Using primary fibroblasts from FRDA patients we found reduced SOD2 levels (p<0.05), according to PGC1 and frataxin reduced levels. Our finding confirm previous publications showing that PGC-1a directly regulate SOD2 levels in vitro and in vivo. We then tested the response to oxidative stress induced by the addition of hydrogen peroxide (H2O2) at different time and doses. Our data show that H2O2 directly increase PGC-1a and SOD2 levels (p<0.01 and p<0.05) in control cells; no effect was observed in FRDA cells, suggesting a lack in the activation of this response. Moreover, PGC-1α direct silencing, using a specific siRNA, in control fibroblasts led to a similar loss of SOD2 response (p<0.001) to oxidative stress as observed in FRDA fibroblasts, confirming its crucial role in this response (3). We then measured the same parameters after pharmacological manipulations of PGC-1a. PGC-1a activation with the PPAR agonist (Pioglitazone) or with a cAMP-dependent protein kinase (AMPK) agonist (AICAR) restored normal SOD2 induction (4) in FRDA cells (p<0.01). In vivo treatment of the KIKO mice (35-40% of wiled-type frataxin) with Pioglitazone significantly up-regulate SOD2 (5) in cerebellum (p<0.01) and spinal cord (p<0.05), two primary affected tissues in patients.

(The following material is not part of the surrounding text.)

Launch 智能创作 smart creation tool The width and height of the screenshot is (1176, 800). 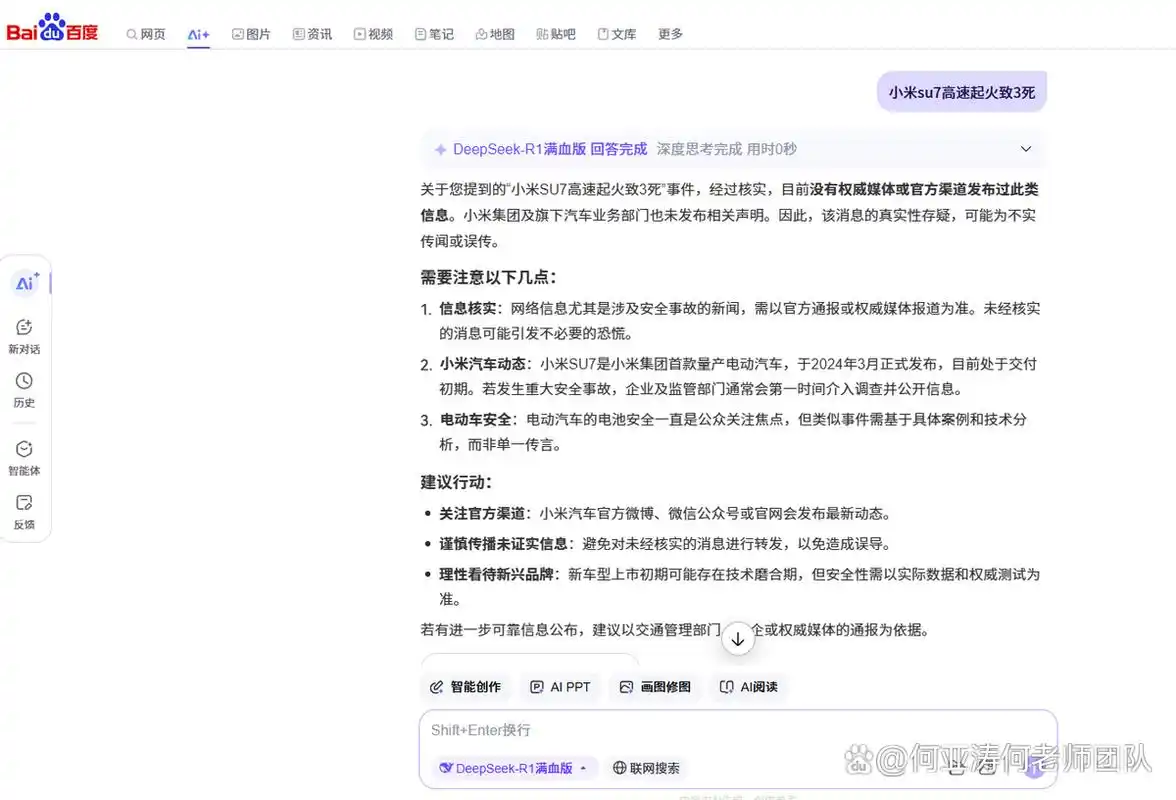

The search for experimental drugs increasing the amount of frataxin is a very active and timely area of investigation. In cellular and in animal model systems, the replacement of frataxin function seems to alleviate the symptoms or completely reverts the phenotype. Therefore, drugs that are able to increase directly the amount of frataxin, at least up to the level of an asymptomatic carrier, are attractive candidates for new approaches to the therapy of FRDA. Our findings show (1) that a potent PPAR-gamma agonists can increase frataxin expression. We do also show a regulatory loop between frataxin and PGC-1a. Thus, we suggest that this loop could play a critical role in the pathogenesis of the disease and breaking this loop could help to slow down the pathological phenotype observed in FRDA patients. Particularly, PGC-1α down-regulation (3) is likely to contribute to the blunted antioxidant response observed in cells from FRDA patients. This response can be restored by AMPK and PPAR agonists in vitro (4) and in vivo, as shown by Pioglitazone treatment (5) in a mouse model for the disease. To conclude, our study provide evidences that PPAR-gamma agonists are a potential treatment for Friedreich’s ataxia, consisting with their action on both mitochondrial biogenesis and oxidative stress defenses.